Rechazaste la imitación, te alejaste de los días iguales.
La ciudad está nerviosa y su corazón late sin ritmo. Apareces y semejas un elefante en retirada
hacia el último escondite. Una vez en tierra, recorriste sin prisa las salas
vacías y contiguas. Contenedores de espacio hueco y mal iluminado. Quién sabe
cuantos pasos hicieron falta para sacarte de allí.
Después, descendiste por la escalera mecánica hasta
arribar a los andenes del metro. A cada instante transcurrido, el aire
respondía ganando densidad y temperamento.
Allí el vagón es como el escenario de un teatrillo. Está
el chico ese alemán que atiende enmudecido a las palabras que no se cansan de
brotar de los labios de su compañera. Viene también la mulata coronada por un
moño imposible, la de la figura artificial. Concurre la pareja de cincuentones entreverados
como adolescentes sobre el asiento.
Es un mundo perfecto y frágil donde cada cual ejecuta su
papel, sin fallas ni repliegues. Pura geología.
Sin que caiga del todo el telón, abandonas el vagón con
paso triste y avanzas en pos del temido exterior. Atraviesas para ello un
corredor aséptico, que bien podría estar alejándote de tu nacimiento y
acercándote a la muerte.
Siéntes, en superficie, el pálpito potente de la
metrópoli retumbando en las paredes de tu sistema circulatorio. Un hombre,
desvencijado sobre la acera, solicita por escrito unas monedas para el menú de
mañana. Lo observas, lo obvias, puede ser que no respire.
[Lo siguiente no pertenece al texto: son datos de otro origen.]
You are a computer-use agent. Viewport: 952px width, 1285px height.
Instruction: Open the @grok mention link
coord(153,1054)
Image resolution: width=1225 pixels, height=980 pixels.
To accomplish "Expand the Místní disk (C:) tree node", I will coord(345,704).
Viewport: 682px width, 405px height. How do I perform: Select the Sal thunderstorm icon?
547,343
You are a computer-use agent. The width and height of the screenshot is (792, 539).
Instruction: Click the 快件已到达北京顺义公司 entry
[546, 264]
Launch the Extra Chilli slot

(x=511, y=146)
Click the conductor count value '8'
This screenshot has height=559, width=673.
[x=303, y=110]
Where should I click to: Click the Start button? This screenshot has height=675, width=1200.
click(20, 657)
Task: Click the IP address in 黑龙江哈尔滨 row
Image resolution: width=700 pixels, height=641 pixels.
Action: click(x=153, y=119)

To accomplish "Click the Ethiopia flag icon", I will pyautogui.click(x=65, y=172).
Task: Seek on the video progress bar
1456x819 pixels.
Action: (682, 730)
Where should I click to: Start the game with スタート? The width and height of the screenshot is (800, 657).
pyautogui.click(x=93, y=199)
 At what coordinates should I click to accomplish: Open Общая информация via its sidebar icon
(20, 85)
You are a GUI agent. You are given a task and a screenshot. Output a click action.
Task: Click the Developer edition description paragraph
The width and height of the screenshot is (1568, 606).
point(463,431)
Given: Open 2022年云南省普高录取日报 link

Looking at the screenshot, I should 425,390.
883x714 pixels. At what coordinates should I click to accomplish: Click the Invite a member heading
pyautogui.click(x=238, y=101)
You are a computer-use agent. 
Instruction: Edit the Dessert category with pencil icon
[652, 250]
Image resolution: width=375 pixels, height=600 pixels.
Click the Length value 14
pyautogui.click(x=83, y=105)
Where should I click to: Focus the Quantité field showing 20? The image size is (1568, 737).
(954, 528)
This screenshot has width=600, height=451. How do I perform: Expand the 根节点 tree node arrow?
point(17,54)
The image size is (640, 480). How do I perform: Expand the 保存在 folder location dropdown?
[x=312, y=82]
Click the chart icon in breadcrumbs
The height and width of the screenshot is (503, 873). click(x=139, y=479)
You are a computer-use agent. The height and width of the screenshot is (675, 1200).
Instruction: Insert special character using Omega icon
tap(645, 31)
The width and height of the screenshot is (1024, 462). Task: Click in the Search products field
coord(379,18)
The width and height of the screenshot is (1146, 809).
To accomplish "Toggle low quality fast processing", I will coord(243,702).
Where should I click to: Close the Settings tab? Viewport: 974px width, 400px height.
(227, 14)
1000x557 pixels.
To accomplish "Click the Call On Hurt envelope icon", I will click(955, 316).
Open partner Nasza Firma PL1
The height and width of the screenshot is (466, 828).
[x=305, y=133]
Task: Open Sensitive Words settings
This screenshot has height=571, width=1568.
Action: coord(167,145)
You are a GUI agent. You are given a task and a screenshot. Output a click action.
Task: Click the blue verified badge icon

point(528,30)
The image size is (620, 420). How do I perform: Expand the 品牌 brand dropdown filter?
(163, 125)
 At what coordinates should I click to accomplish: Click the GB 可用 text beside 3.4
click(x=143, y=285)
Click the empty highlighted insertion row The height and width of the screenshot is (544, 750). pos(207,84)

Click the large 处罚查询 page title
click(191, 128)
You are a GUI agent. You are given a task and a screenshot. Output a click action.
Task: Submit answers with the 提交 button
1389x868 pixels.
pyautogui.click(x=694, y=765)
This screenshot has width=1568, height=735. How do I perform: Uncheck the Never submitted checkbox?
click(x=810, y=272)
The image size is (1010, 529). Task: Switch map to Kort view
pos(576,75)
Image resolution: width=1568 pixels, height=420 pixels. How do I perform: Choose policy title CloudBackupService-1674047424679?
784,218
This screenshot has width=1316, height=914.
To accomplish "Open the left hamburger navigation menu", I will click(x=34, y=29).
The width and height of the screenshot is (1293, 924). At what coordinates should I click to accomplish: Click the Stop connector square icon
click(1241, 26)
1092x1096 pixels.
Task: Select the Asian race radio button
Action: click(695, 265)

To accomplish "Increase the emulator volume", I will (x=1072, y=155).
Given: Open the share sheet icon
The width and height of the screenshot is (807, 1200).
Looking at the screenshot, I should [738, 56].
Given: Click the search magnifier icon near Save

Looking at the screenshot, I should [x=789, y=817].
Las aceras se funden a negro. Las farolas hablan poco.
Necesitas un hotel. Uno bien grande donde pasar
inadvertido y despertar intacto a la mañana siguiente, después de haber soñado
sueños de otro, sentado sobre la cama, retratado por el sol. Cosas de los
hoteles.
En recepción aceptan tu petición de SOS y corresponden
con una llave en forma de tarjeta y un número de cuatro cifras. La vida está
llena de códigos, todo está codificado.
El hotel es el adecuado, concluyes al perderte por sus
pasillos disfrazados de avenidas en la madrugada.
Abres, te descalzas, abates el cuerpo herido sobre la
cama. Fuera ruge un motor. Dentro, el latido crónico del elefante se va
apagando sin dejar huellas de la perdida.